Harrison W. Spears


Harrison W. Spears was Richard White's father's father's mother's brother
.

Harrison W. Spears was enrolled in the 29th Georgia Infantry Regiment, Company K, as a private on 4 October 1861 The 29th Georgia Infantry Regiment was reorganized on 7 May 1862 and Company K was redesignated as Company C.  There are a number of records of him performing "extra duty" as a teamster, and one original document (which appears below) shows that he operated as a teamster between Savannah, Georgia, and Wilmington, North Carolina, for six days in February 1863.  This document is a receipt for commutation of rations which bears his signature.  There are also a number of typed transcriptions of rolls which he signed to obtain $0.25 per day, probably for purchasing his own rations while he was serving as a teamster.

Harrison W. Spears died of measles and diarrhea at Thomasville, Georgia, on 10 February 1864.  His grave at the Old Thomasville Cemetery in Thomasville, Thomas County, Georgia, is near the northwest corner of the cemetery.
--------------------------------
◆ **Prompt a**
Reproduce the Harrison W. Spears text word for word from "Harrison W. Spears was Richard" to "as a teamster.".
The text and the records below it come from separate sources.

◆ **Dataset excerpts**
--------------------------------
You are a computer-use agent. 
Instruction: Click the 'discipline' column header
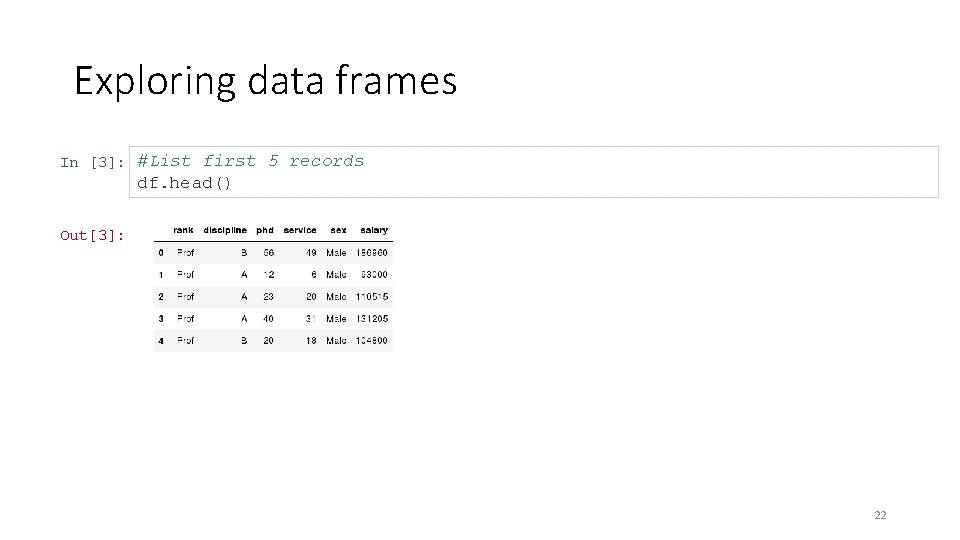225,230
--------------------------------
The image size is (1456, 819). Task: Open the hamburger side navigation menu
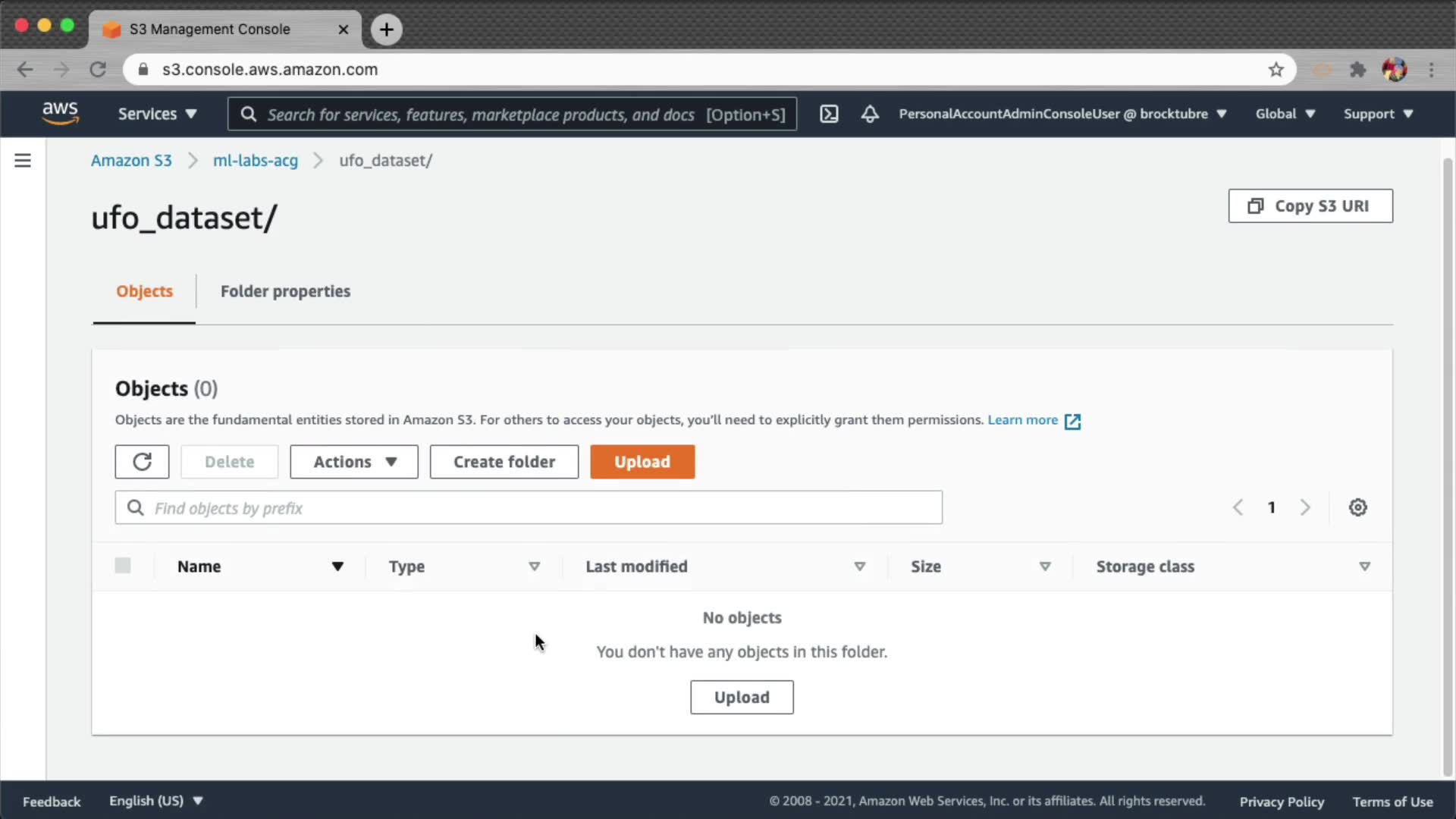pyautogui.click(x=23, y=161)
--------------------------------
◆ **Prompt b**
Format the records from the line with "The image size" to the line with "pyautogui.click(x=23, y=161)" as a two-column CSV with the headers request and answer, one row per request. Put each value in a single quoted field with line breaks replaced by spaces, and leave out the pictures.

◆ **Answer a**
Harrison W. Spears was Richard White's father's father's mother's brother
.

Harrison W. Spears was enrolled in the 29th Georgia Infantry Regiment, Company K, as a private on 4 October 1861 The 29th Georgia Infantry Regiment was reorganized on 7 May 1862 and Company K was redesignated as Company C.  There are a number of records of him performing "extra duty" as a teamster, and one original document (which appears below) shows that he operated as a teamster between Savannah, Georgia, and Wilmington, North Carolina, for six days in February 1863.  This document is a receipt for commutation of rations which bears his signature.  There are also a number of typed transcriptions of rolls which he signed to obtain $0.25 per day, probably for purchasing his own rations while he was serving as a teamster.

◆ **Answer b**
request,answer
"The image size is (1456, 819). Task: Open the hamburger side navigation menu","pyautogui.click(x=23, y=161)"